Ringed with green hills, Wellington Harbour forms the capital’s city centre. Yet, many years ago, before there was a harbour in Wellington, there was a lake. Two taniwha (sea monsters) lived in the lake, until one of them heard waters in the south (the Cook Strait) and decided to reach them, breaking through the rocks into strait. The second taniwha, Whataitai, tried to follow him, but the water was flowing out of the lake, and he was stranded on the shore. His soul left in the form of a bird, Te Keo, which flew above the harbour and wept for his body down below. To this day, Mount Victoria is known to Māori as Tangi Te Keo, ‘The weeping of Te Keo’, and the area on the hills directly below is called Hataitai.
The beautiful mountainous landscape of the central North Island is intertwined with rivers and dotted with lakes, and is an area of deep cultural and spiritual significance.

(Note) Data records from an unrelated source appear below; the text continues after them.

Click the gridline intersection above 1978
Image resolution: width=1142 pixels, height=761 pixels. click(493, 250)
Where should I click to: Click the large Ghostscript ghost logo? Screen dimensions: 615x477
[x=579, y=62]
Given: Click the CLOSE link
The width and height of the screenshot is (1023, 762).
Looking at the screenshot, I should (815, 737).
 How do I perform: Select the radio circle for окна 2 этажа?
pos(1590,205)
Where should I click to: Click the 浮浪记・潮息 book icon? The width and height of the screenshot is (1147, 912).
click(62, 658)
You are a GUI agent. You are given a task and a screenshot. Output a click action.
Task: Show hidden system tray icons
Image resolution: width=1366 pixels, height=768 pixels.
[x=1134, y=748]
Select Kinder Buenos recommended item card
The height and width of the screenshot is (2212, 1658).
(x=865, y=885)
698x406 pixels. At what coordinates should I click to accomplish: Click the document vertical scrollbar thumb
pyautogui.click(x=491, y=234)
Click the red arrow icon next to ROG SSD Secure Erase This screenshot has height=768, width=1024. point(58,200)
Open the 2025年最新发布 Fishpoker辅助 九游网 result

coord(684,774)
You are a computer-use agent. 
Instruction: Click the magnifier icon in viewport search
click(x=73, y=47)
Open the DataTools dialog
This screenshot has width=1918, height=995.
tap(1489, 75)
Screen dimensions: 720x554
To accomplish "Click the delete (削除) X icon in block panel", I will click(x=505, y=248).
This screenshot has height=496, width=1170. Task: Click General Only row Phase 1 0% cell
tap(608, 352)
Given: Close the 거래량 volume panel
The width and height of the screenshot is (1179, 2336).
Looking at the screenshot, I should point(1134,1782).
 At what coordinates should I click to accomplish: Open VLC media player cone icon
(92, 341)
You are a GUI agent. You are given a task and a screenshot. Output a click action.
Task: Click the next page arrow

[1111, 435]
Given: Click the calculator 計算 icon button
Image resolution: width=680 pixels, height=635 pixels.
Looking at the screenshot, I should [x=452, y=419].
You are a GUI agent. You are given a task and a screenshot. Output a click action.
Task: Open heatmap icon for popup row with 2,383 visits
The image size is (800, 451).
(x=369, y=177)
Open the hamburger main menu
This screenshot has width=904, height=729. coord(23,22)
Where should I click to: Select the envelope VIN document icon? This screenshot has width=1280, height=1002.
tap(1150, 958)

There are many stories about how that landscape formed and according to Māori belief, mountains were once gods and warriors of great strength. The great mountain, Tongariro was one of seven mountains surrounding Lake Taupo. All the mountains were male, except for Pihanga who was exceptionally beautiful. The other mountains were in love with her and battled each other for her favour. The land erupted with fire, smoke and hot rocks as they fought, the ground trembling beneath them. Eventually, Tongariro emerged the victor, winning Pihanga’s devotion and the right to stand next to her. The defeated mountains were given one night to move away from the couple and at dawn remained in their location forever.
Rising high above the land and looked out towards the ocean, Mt Taranaki, meaning ‘Gliding Peak’, is a spiritually important landmark for Māori. Taranaki was one of the mountains that fought for Pihanga’s favour and lost. Travelling through the night, he scarred the earth with a huge trail as he moved west. In his new place by the sea, he cried for Pihanga and his tears flowed into the trail, becoming the great Whanganui River. When cloud covers the mountain, Taranaki is hiding his tears.
The scenic coastal route in Taranaki passes old battle grounds and historic Māori pa (fortified villages) that tell stories about the region’s history and culture.
Surrounded by mountains and so large it is impossible to see across to the far shore, Lake Taupo was created nearly 2000 years ago by a huge volcanic eruption. However, according to legend, when the explorer Ngatoro-i-rangi first saw Taupo, it was just a huge bowl of dust in the ground. In an effort to promote growth, he uprooted a totara tree and threw it into the barren bowl. The wind caused him to miss his mark and, after striking a hard bank, the tree landed upside down, its branches piercing the earth. Fresh water welled up, forming Taupo moana – ‘The sea of Taupo’. This tree is said to still be visible under the water about 70 metres off the shore at Wharewaka Point. After giving thanks, Ngatoro-i-rangi threw strands from his cloak into the water where they became the native fish of the lake.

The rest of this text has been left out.